Alternative Splicing (AS) as a post-transcription regulation mechanism is an important application of RNA-seq studies in eukaryotes. A number of software and computational methods have been developed for detecting AS. Most of the methods, however, are designed and tested on animal data, such as human and mouse. Plants genes differ from those of animals in many ways, e.g., the average intron size and preferred AS types. These differences may require different computational approaches and raise questions about their effectiveness on plant data. The goal of this paper is to benchmark existing computational differential splicing (or transcription) detection methods so that biologists can choose the most suitable tools to accomplish their goals.
This study compares the eight popular public available software packages for differential splicing analysis using both simulated and real Arabidopsis thaliana RNA-seq data. All software are freely available. The study examines the effect of varying AS ratio, read depth, dispersion pattern, AS types, sample sizes and the influence of annotation. Using a real data, the study looks at the consistences between the packages and verifies a subset of the detected AS events using PCR studies.

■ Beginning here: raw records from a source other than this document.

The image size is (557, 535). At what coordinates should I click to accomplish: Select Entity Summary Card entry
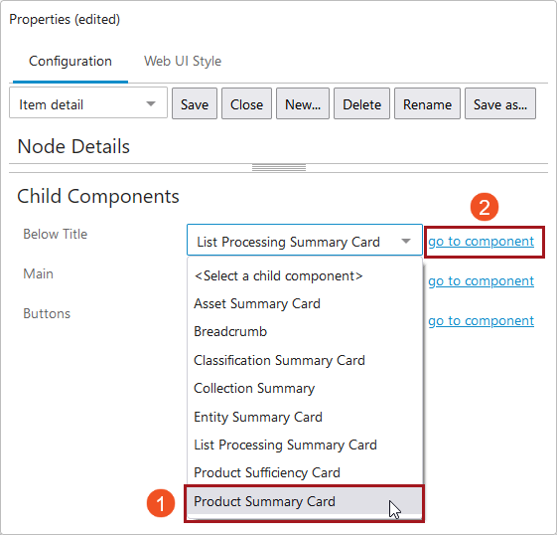[305, 417]
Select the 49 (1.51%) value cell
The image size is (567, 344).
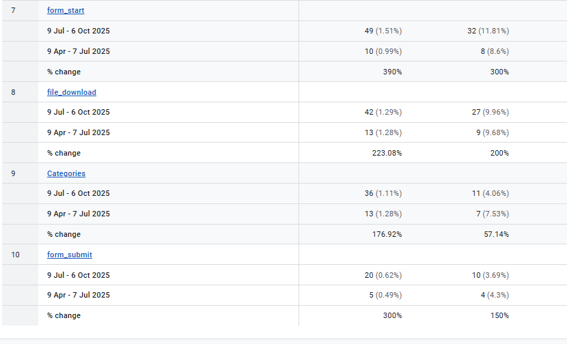click(x=383, y=31)
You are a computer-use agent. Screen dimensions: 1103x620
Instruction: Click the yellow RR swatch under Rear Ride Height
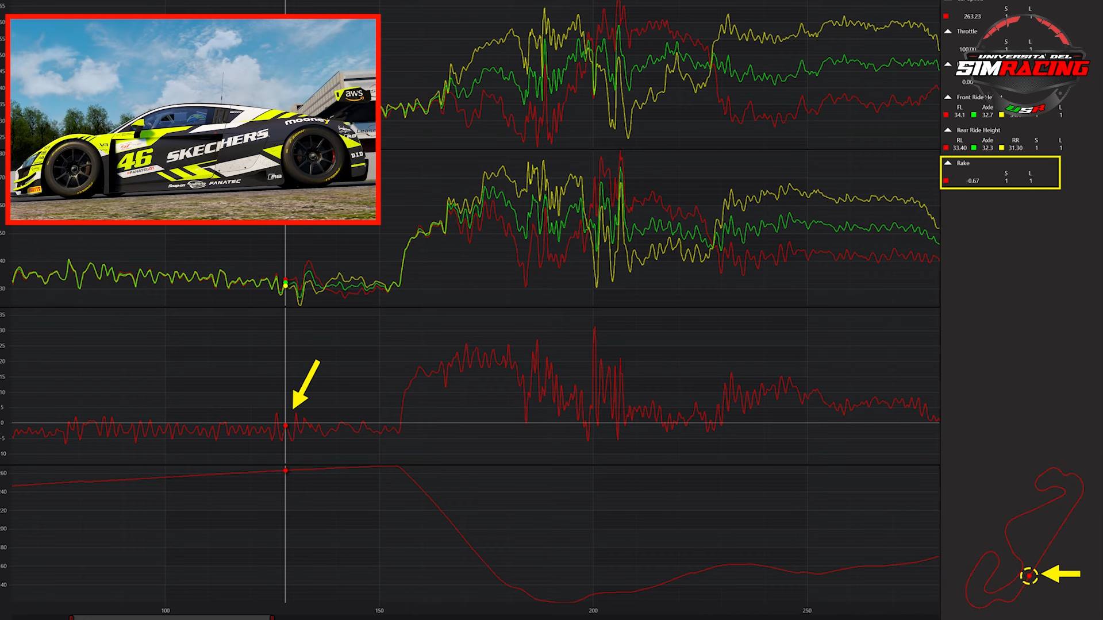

No single method performs the best in all situations. The accuracy of annotation has a major impact on which method should be chosen for AS analysis. DEXSeq performs well in the simulated data when the AS signal is relative strong and annotation is accurate. Cufflinks achieve a better tradeoff between precision and recall and turns out to be the best one when incomplete annotation is provided. Some methods perform inconsistently for different AS types. Complex AS events that combine several simple AS events impose problems for most methods, especially for MATS. MATS stands out in the analysis of real RNA-seq data when all the AS events being evaluated are simple AS events.